The three Fife sisters central to the show—Phyllis, Sandy, and Jimmie Carole—credit their parents for encouraging them. A fourth sister, Robin, has been added to the show and is contributing a bandolier bag. Members of the Raccoon Clan, they grew up 80 miles south of Tulsa on 80 acres of allotment land. Their brother Bill, a former principal chief, still lives on the land.
Above: Cetto Mekko Rattlesnake, 2020, by Sandy Fife Wilson (Mvskoke); carved black Mother of Pearl Freshwater pearls; 3.5 x 4 in.
Their mother, Carmen Griffin Fife, graduated valedictorian from the Chilocco Indian School, studied at the Santa Fe Indian School with Allan Houser, then the University of Oklahoma, and taught art at the Sherman Institute in Riverside, California. A coat Carmen made as a student at the Santa Fe Indian School will be included in the exhibition. Her daughters describe how their mother carded the wool, used onion dyes to create patterns, and wove the coat, making hand-carved wooden buttons to fasten it. Their father, James, drew and brought home art supplies. “Our father built each of his daughters a beading loom,” Sandy says. “My mother taught me to finger weave when I was about 10.”
The parents’ artistic legacy lives on, but “Phyllis started it all,” Sandy says.
“My original goal with fashion design was to earn just enough money to build a painting and printmaking studio," Phyllis says. "After I started showing apparel in fashion shows and fine art venues, my focus took a turn. Each of my four sisters and I had learned sewing skills early on, being raised in a family with eight siblings. We made outfits for ourvselves and for each other. When I began showing the pieces, I designed using our ancestral motifs with contemporary techniques. My sisters began offering suggestions for my next designs. I told them, ‘You make it!’ and the collection began."
The Fife Collection launched in August 1978, with the sisters doing all the design, cutting, and sewing in a former bus depot in Henryetta, Oklahoma. Their sister Sharon Fife Mouss was operations manager.

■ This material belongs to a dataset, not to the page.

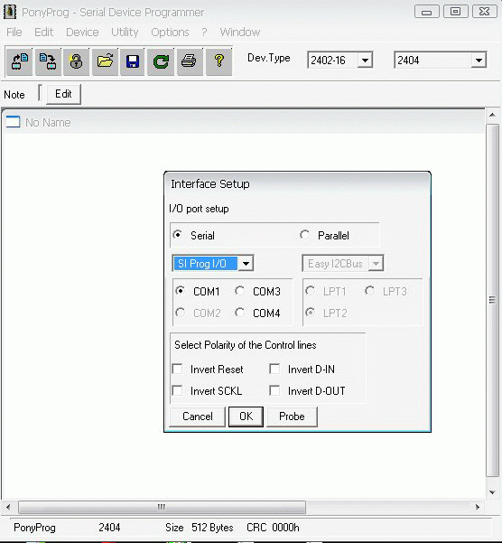
Task: Click the green reload icon
Action: pos(161,61)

Historically women carried the tribal culture through the things they created that were both beautiful and functional: pottery, basketry, textiles, sashes, shoulder bags, and decorative embellishments. "At the time we started designing, we knew several women who were making traditional or ceremonial clothing, but ours were custom contemporary designs suited more for street wear," Phyllis says. “Our customers came from all over. We bought fine fabrics but also natural blend cloth that was more typical of everyday Native clothing. Our designs reflect Mvskoke arts and aesthetics. Inspiration came from Mvskoke clothing styles that were familiar to us, but also motifs we researched from artifacts of our homeland in the Southeast. Color inspirations came from Seminole patchwork, a cotton fabric textile innovation that was developed by the Seminole. We signed some of our originals with stitching near the design. On some we placed the folded label in an outer seam exposing the Fife Collection logo designed by Sandy depicting our Raccoon Clan."
Above: Jimmie C. Fife (Mvskoke), Sacred Fire, quilt.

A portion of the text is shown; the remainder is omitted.